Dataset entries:
┄┄┄┄┄┄

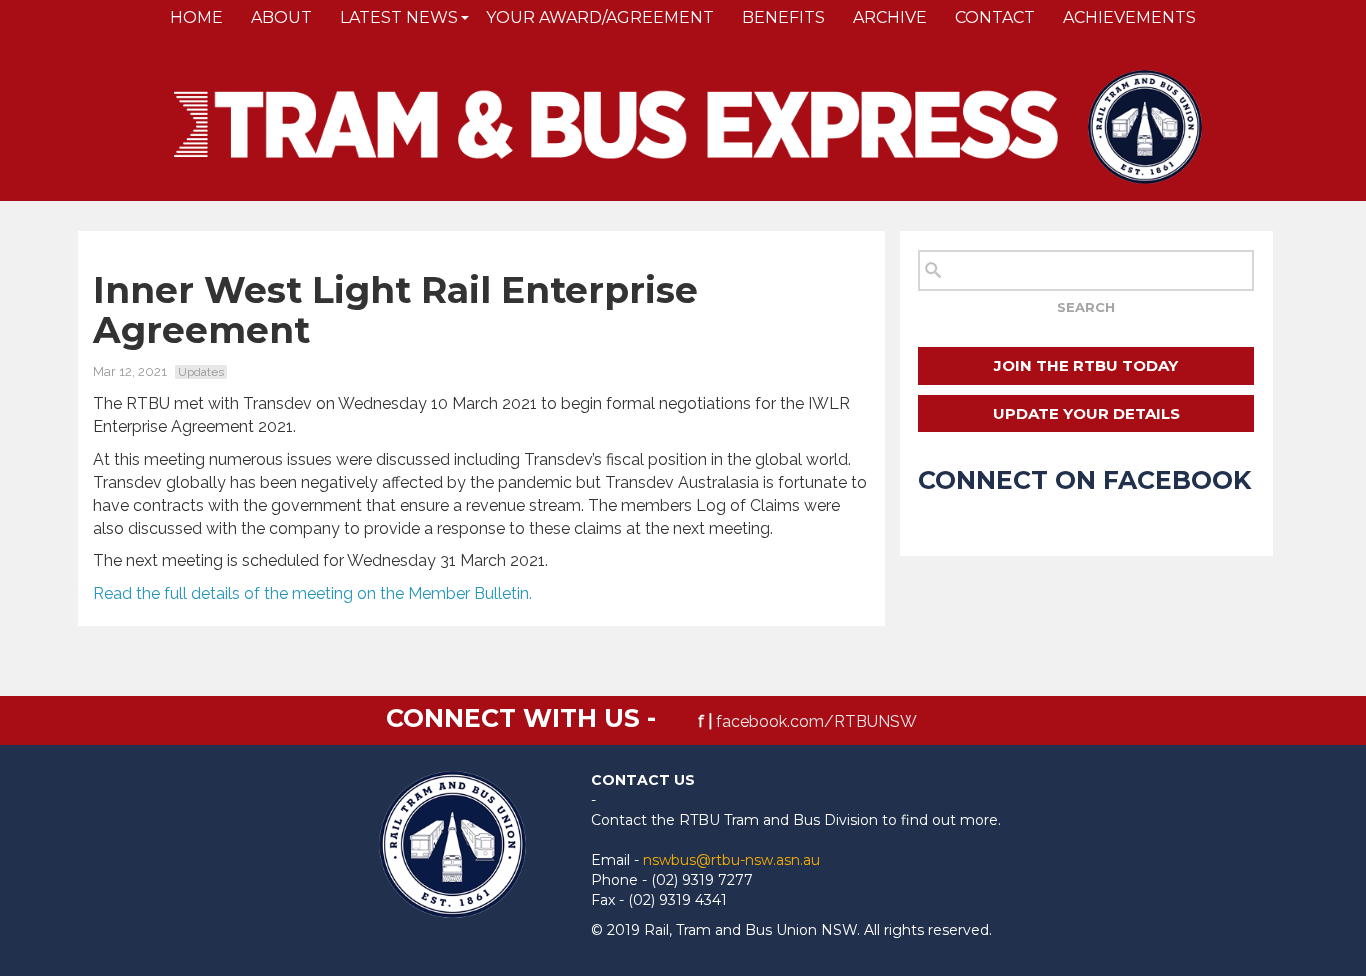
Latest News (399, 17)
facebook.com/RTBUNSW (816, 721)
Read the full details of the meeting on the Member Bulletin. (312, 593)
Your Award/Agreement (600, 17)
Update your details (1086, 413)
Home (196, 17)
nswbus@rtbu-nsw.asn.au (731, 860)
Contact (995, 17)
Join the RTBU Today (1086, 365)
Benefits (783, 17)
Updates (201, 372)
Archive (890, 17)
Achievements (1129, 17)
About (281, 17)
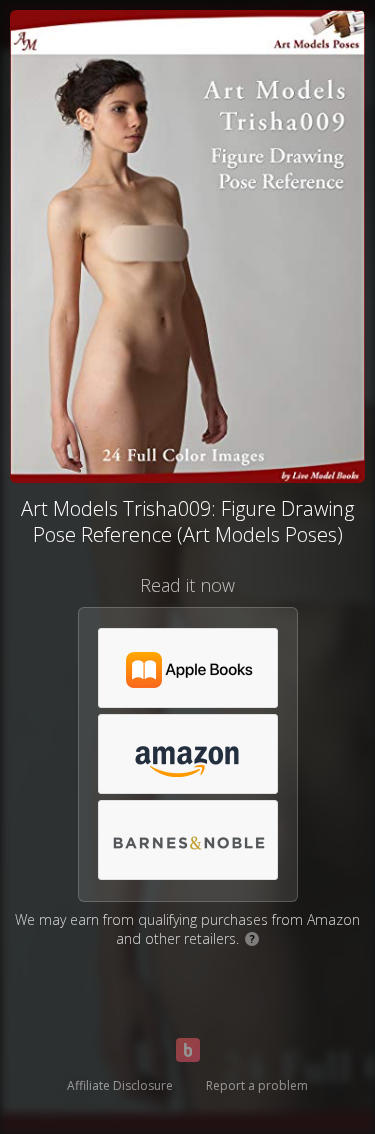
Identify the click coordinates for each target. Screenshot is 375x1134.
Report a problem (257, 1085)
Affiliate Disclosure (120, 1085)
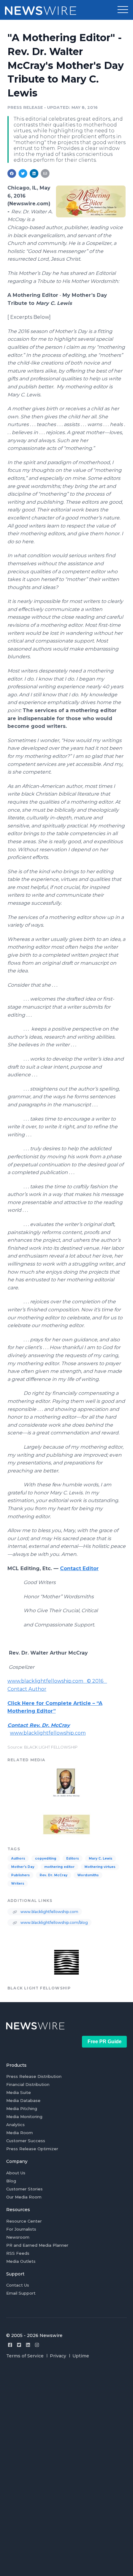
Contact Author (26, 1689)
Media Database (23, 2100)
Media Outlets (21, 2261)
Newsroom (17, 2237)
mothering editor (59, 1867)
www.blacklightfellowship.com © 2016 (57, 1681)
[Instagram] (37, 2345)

┄┄┄┄┄┄

### Work required:
Print exactly the lines that run from the line containing "Media Database (23, 2100)" to the end of the data, both ends included.

### Task response:
Media Database (23, 2100)
Media Outlets (21, 2261)
Newsroom (17, 2237)
mothering editor (59, 1867)
www.blacklightfellowship.com © 2016 (57, 1681)
[Instagram] (37, 2345)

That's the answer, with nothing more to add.